= Dubai Creek Golf & Yacht Club =

Golf and yacht club in Dubai, United Arab Emirates

Dubai Creek Golf & Yacht Club first opened in Dubai, UAE, in 1993, comprising an 18-hole par 71 championship golf course with a distinctively sail-shaped clubhouse. It was home to the first golf academy in the Middle East. The clubhouse comprises a number of function rooms as well as changing facilities and a number of restaurants. It is situated in the heart of the city, on the Deira side of Dubai Creek.

The course has hosted the annual Dubai Invitational on the European Tour since 2024. Previously, it hosted the Dubai Desert Classic in 1999 and 2000. The course record of 62 is held by Rory McIlroy.

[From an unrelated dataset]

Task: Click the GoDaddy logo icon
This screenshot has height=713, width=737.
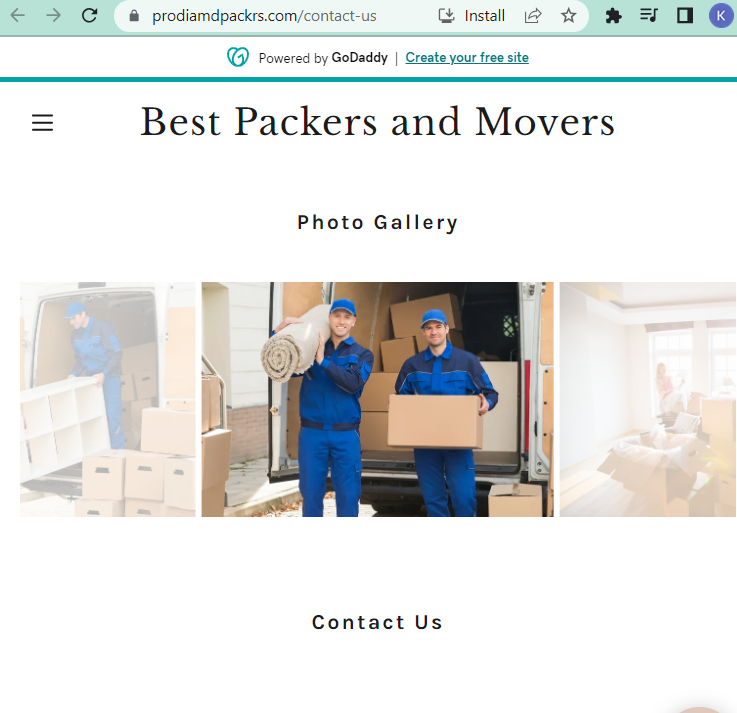Action: (238, 57)
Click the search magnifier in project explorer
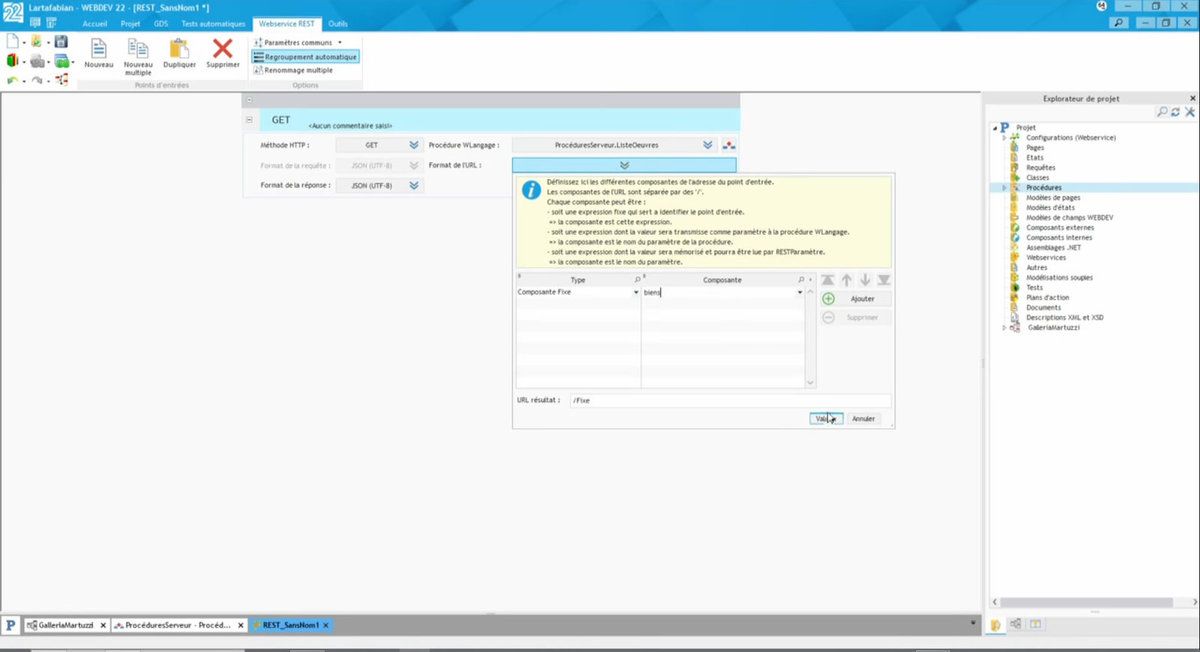The height and width of the screenshot is (652, 1200). coord(1161,112)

The yacht club is based in a separate building. The development was designed by British architect Brian Johnson and intended to evoke an Arabian tent.

The 180-room boutique Park Hyatt Hotel sits between the two buildings and the grounds of the Creek Golf & Yacht Club are also home to the 92 villas that comprise the Dubai Creek Club Residences.

The Dubai Creek Golf & Yacht Club is also home to the city's only seaplane tour operator, Seawings.

Dubai Creek Golf Club hosted the World Golf Awards in October 2020. The awards serve to celebrate and reward excellence in golf tourism. In 2005 Dubai Creek was named in Golf World’s Top 100 Golf Courses in the World.